Problem to work on | Among these records, tally each line with the word "will"; the answer is that number alone.

Dataset items
..........

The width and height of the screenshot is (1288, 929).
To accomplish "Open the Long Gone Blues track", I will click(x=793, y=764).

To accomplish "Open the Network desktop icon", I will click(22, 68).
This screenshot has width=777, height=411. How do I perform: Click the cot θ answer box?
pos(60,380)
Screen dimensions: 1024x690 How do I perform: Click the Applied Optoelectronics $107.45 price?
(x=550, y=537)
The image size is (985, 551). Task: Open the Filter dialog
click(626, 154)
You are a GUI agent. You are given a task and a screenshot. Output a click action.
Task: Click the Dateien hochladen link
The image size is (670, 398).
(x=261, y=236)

..........

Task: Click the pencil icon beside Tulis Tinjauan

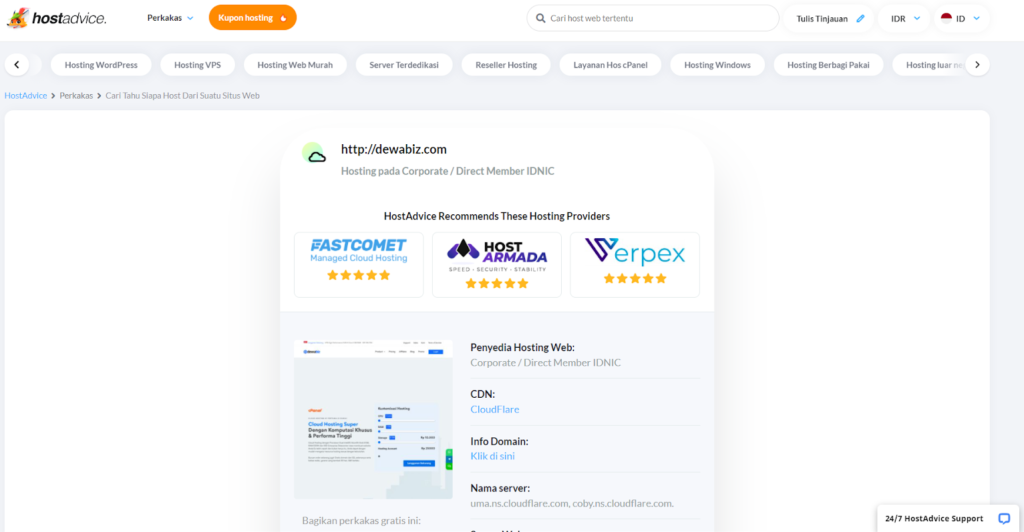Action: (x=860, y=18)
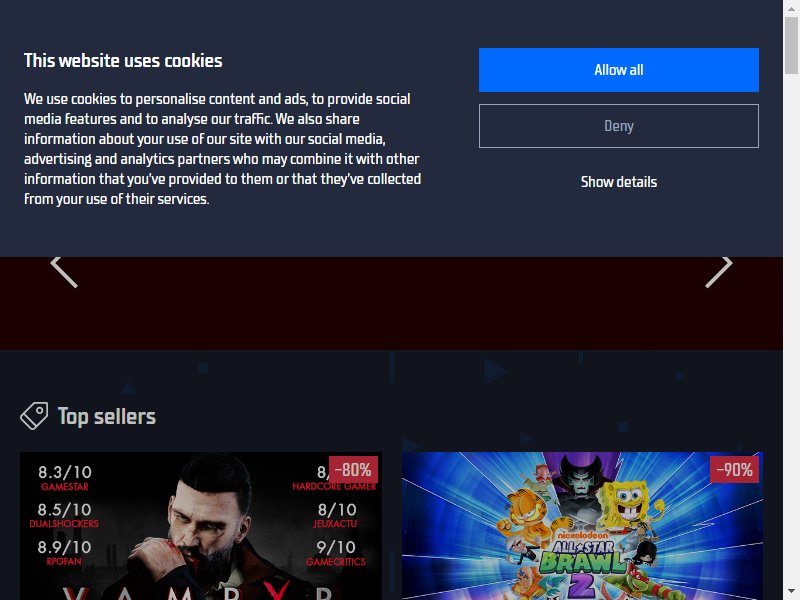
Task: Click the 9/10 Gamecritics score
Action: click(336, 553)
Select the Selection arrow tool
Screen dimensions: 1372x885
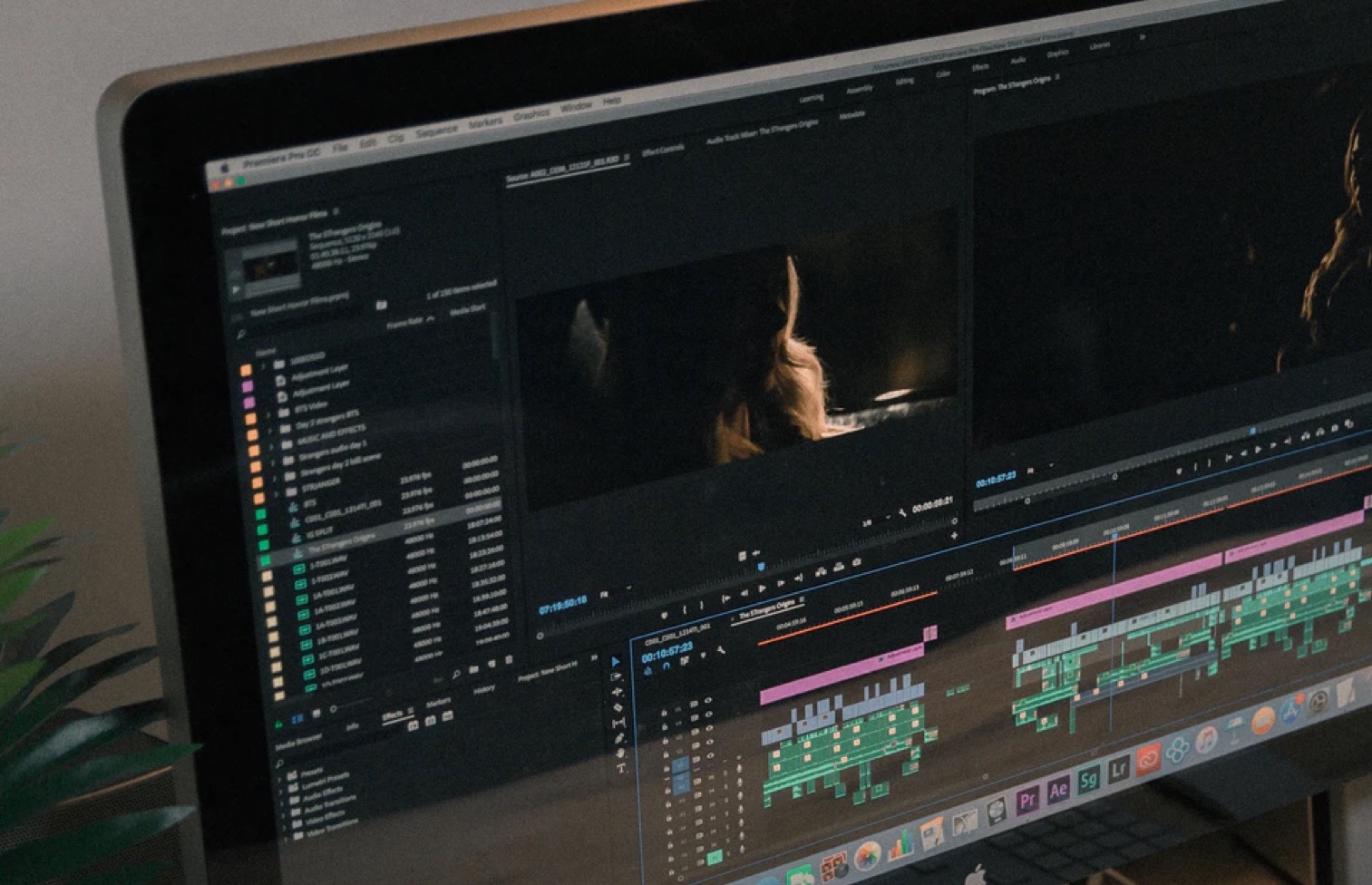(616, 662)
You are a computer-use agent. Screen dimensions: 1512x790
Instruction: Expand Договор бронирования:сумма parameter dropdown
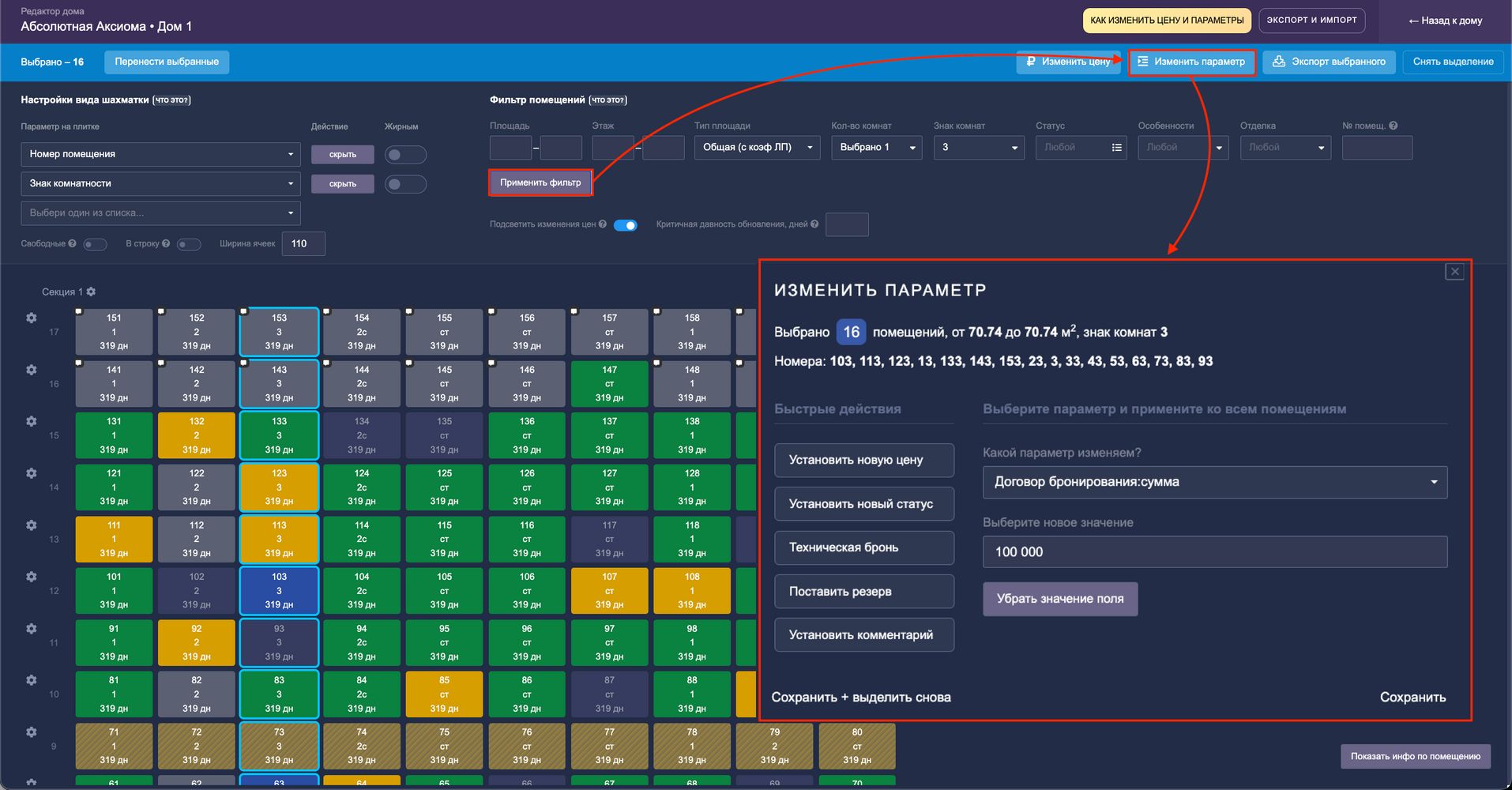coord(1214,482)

..........

Answer to the problem | 2